Dans ses carnets, le général émet des premiers doutes sérieux le 6 avril 2004, lorsque les services secrets suisses le préviennent que le compte du magistrat Gilbert Flam n’existe pas. Le même jour, Imad Lahoud se livre vainement devant lui à une tentative de pénétration informatique de Clearstream à Meudon. Le 14 avril au matin, Rondot organise une réunion de "mise au point" avec Lahoud et Gergorin pendant laquelle il leur fait part de ses doutes sérieux. A la barre, Gergorin assure que le général "n’était pas si catégorique". Là encore, tout aurait pu s’arrêter, puisque les lettres anonymes n’étaient pas encore parties...
8) A-t-il vu Villepin entre janvier et juillet 2004?
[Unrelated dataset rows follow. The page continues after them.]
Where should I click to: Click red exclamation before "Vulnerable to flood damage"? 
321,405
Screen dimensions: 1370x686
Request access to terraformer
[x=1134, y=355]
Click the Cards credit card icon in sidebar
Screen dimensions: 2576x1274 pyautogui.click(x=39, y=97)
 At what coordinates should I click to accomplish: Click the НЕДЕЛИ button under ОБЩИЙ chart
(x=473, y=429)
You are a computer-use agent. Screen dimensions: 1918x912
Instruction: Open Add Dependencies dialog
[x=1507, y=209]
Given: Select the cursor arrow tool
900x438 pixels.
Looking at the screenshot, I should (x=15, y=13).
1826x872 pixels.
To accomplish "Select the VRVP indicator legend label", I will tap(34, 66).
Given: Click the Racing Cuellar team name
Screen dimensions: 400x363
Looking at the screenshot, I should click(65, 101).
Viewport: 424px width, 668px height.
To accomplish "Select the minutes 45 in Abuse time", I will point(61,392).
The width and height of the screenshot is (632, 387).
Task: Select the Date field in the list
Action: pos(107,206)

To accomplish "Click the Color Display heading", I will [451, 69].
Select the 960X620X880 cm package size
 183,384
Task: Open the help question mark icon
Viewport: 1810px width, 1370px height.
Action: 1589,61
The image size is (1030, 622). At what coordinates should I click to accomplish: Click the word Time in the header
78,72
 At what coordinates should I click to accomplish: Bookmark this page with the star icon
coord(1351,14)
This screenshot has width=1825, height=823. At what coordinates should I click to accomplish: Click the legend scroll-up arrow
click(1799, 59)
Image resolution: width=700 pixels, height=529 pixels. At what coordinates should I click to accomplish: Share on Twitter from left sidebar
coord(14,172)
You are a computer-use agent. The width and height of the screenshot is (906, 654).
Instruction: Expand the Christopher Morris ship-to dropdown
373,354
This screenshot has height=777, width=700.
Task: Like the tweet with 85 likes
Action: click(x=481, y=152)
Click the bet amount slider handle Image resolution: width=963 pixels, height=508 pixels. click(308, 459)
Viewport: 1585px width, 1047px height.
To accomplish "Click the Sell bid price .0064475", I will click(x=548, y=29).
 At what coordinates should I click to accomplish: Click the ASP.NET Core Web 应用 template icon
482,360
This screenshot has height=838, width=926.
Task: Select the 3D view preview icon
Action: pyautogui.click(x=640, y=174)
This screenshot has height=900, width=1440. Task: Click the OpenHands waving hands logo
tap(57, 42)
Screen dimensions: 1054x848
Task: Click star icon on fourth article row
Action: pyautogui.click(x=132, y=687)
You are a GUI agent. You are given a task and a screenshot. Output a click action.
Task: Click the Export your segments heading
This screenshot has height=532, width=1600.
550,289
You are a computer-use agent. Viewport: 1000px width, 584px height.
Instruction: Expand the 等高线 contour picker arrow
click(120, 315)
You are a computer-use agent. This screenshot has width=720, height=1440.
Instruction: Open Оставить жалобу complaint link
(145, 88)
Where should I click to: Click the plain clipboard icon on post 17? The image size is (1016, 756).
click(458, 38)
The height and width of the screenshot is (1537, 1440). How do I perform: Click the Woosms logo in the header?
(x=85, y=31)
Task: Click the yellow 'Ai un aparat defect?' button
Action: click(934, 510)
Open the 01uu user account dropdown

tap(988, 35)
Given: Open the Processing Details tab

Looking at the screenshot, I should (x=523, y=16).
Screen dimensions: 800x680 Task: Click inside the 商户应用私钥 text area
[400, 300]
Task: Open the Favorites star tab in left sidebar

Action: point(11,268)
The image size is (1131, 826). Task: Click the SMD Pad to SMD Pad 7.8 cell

C’est la grande zone d’ombre de l’enquête. Le 13 avril, Philippe Marland, le directeur de cabinet de MAM, averti des doutes du général, ordonne à celui-ci de stopper son enquête et de prévenir Villepin. "Je lui ai recommandé de faire savoir que toute cela était hautement douteux pour éviter que Dominique de Villepin ne persiste dans l’erreur", a déclaré Marland aux juges. Lors de sa première audition par Jean-Marie d’Huy et Henri Pons, le général a admis avoir rencontré Villepin en avril, en pleine manipulation, pour lui dire "d’être extrêmement prudent". Puis il s’est rétracté dans un courrier du 26 juillet suivant. Dominique de Villepin affirme n’avoir eu connaissance du dossier Clearstream "qu’une heure le 9 janvier", et puis plus rien jusqu’en juillet et la parution du Point.
9) Pourquoi aurait-il détruit des notes devant Dominique de Villepin et effacé les fichiers dans son ordinateur dans lequel des traces ont finalement été retrouvées?
C’est une des principales pièces à charge du dossier. Les juges, en "réveillant" l’ordinateur de poche du général ont mis la main sur des notes secrètes que celui-ci aurait détruites, le 19 juillet, dans le bureau de Dominique de Villepin au ministère de l’Intérieur. "Si nous apparaissons, le PR et moi, nous sautons", aurait dit le ministre ce jour-là, donnant son feu vert à la destruction des "notes de réflexion et de la disquette". Dans ces notes, Rondot écrivait que Villepin était, selon Gergorin, au courant de la dénonciation au juge Van Ruymbeke et qu’il s’était montré "jubilatoire" et "soucieux de ne pas apparaître dans le scénario". Villepin, là encore, dément.
10) Au final, qui, selon lui, a trafiqué les listings?
Lahoud, sans aucun doute. C’est un "escroc au renseignement", lâche Rondot aux juges. "Je ne veux pas le charger par esprit de vengeance, mais je veux que ses nuisances soient prouvées. Je me pose la question de savoir s’il n’a pas également abusé Jean-Louis Gergorin." Philippe Rondot, lors de ses auditions, a toujours évité de mettre directement en cause Dominique de Villepin. "Je ne fais pas de commentaire sur les déclarations de M. de Villepin", a-t-il sobrement répété sur procès-verbal, à chaque fois que les contradictions étaient trop évidentes. Pour résumer l’affaire, le général s’est montré amer d’avoir été "impuissant". Témoin passif d’une gigantesque manipulation qu’il n’a pas su – ou pu – arrêter à temps.